Article ID: | iaor20102347 |
Volume: | 79 |
Issue: | 5 |
Start Page Number: | 1730 |
End Page Number: | 1744 |
Publication Date: | Jan 2009 |
Journal: | Mathematics and Computers in Simulation |
Authors: | Chang Chia-Lin, Sriboonchitta Songsak, Wiboonpongse Aree |
Keywords: | Thailand |
Tourism is one of the key service industries in Thailand, with a 5.27% share of Gross Domestic Product in 2003. Since 2000, international tourist arrivals, particularly those from East Asia, to Thailand have been on a continuous upward trend. Tourism forecasts can be made based on previous observations, so that historical analysis of tourist arrivals can provide a useful understanding of inbound trips and the behaviour of trends in foreign tourist arrivals to Thailand. As tourism is seasonal, a good forecast is required for stakeholders in the industry to manage risk. Previous research on tourism forecasts has typically been based on annual and monthly data analysis, while few past empirical tourism studies using the Box–Jenkins approach have taken account of pre-testing for seasonal unit roots based on Franses [P.H. Franses, Seasonality, nonstationarity and the forecasting of monthly time series, International Journal of Forecasting 7 (1991) 199–208] and Beaulieu and Miron [J.J. Beaulieu, J.A. Miron, Seasonal unit roots in aggregate U.S. data, Journal of Econometrics 55 (1993) 305–328] framework. An analysis of the time series of tourism demand, specifically monthly tourist arrivals from six major countries in East Asia to Thailand, from January 1971 to December 2005 is examined.

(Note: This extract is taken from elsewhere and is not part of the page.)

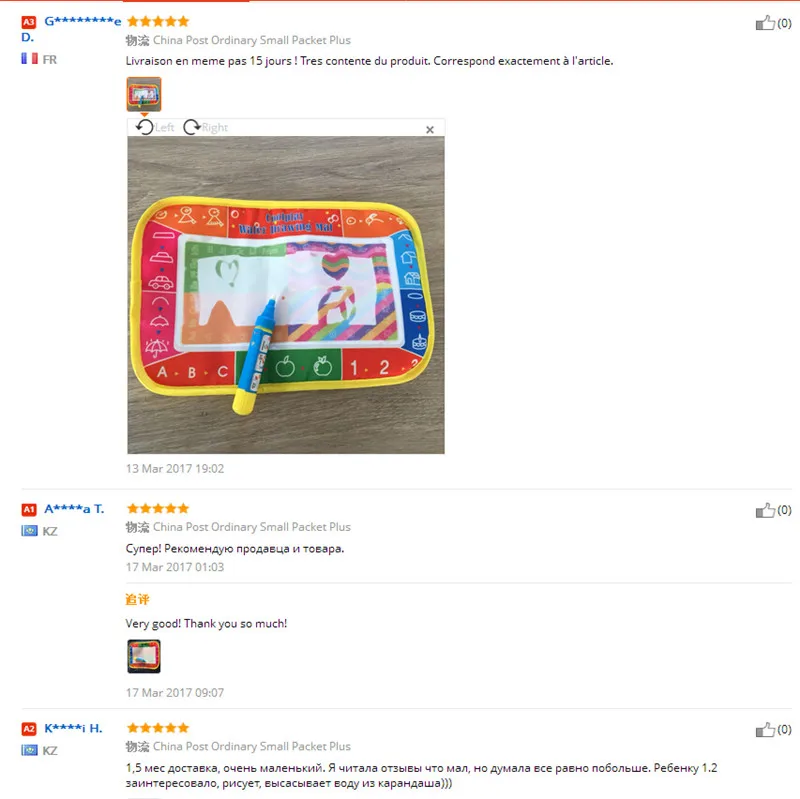Open the thumbnail in the French review
Image resolution: width=800 pixels, height=799 pixels.
point(144,94)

This paper analyses stationary and non-stationary tourist arrivals series by formally testing for the presence of unit roots and seasonal unit roots prior to estimation, model selection and forecasting. Various Box–Jenkins autoregressive integrated moving average (ARIMA) models and seasonal ARIMA models are estimated, with the tourist arrivals series showing seasonal patterns. The fitted ARIMA and seasonal ARIMA models forecast tourist arrivals from East Asia very well for the period 2006(1)–2008(1). Total monthly and annual forecasts can be obtained through temporal and spatial aggregation.